Wednesday, September 6, 2006

Lymphocyte migration triggered by sphingosine-1-phosphate


drj writes "Why did the lymphocyte leave the lymphoid organ? A chemical gradient was long suspected and now some details have been identified. Matloubian et al. found very few lymphocytes in the blood of mice with lymphocytes that are deficient in one particular receptor for sphingosine-1-phosphate (S1P), called S1P1. They show that developing S1P1-deficient thymocytes remain in the thymus and B cells remain in peripheral lymphoid organs, though there is only a mild alteration in the the subpopulations within these organs. Normal thymocytes but not deficient thymocytes move in response to a S1P gradient.
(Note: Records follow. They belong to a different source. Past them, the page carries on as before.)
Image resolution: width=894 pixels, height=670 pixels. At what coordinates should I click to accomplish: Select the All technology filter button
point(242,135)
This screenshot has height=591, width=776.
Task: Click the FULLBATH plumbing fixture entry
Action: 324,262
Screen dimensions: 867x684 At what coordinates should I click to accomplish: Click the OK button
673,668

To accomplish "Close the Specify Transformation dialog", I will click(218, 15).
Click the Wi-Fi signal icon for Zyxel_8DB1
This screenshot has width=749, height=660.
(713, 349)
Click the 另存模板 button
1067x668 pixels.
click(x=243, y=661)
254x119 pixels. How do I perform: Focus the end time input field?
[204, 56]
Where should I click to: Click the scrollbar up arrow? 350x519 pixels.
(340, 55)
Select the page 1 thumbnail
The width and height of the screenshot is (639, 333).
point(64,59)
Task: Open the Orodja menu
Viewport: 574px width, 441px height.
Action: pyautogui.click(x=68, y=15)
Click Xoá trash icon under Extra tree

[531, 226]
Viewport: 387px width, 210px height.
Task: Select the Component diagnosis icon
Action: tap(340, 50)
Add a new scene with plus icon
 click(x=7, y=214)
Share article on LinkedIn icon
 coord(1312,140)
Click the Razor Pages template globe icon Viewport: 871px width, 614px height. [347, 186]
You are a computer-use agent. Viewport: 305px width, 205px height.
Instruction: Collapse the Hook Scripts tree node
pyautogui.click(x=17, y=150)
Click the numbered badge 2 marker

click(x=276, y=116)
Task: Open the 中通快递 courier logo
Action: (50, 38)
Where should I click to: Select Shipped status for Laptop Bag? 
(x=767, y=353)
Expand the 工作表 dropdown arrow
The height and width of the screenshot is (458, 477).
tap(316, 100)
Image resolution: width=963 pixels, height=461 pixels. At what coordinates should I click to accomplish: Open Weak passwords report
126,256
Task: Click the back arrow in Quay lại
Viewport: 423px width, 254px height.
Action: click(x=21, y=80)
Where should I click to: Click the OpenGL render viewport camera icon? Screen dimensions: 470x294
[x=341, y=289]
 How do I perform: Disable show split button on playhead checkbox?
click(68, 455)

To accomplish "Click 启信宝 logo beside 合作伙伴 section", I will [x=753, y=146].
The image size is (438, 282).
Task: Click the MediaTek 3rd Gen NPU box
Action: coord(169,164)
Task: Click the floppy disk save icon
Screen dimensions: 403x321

Antigen stimulated T cells transiently reduce S1P1 expression, which is mostly restored within days, suggesting a molecular basis for transient retention in lymphoid organs. An immunosuppressant drug currently in clinical trials, FTY720, binds S1P1, leading to receptor downregulation and reduced migration. The data strongly support a compelling model, albeit one with many details yet to be determined."
pubmed M. Matloubian et al. Nature 427:355-360. January 22, 2004

1 comment:

Anonymous said...

gradient?

They show that S1P is chemoattractive with 10 nM causing ~2% of mature thymocytes to migrate and 100 nM causing ~4% to migrate (Fig. 3, baseline ~0.2% migration). Without a gradient, S1P caused little or no cell migration (p. 357). They cite papers stating that the constitutive concentration of S1P levels blood is high (100-400 nM in plasma, p.358). It will be important to see whether the inter-thymic levels of S1P are lower than the plasma levels, as required to form the proposed chemoattractive gradient.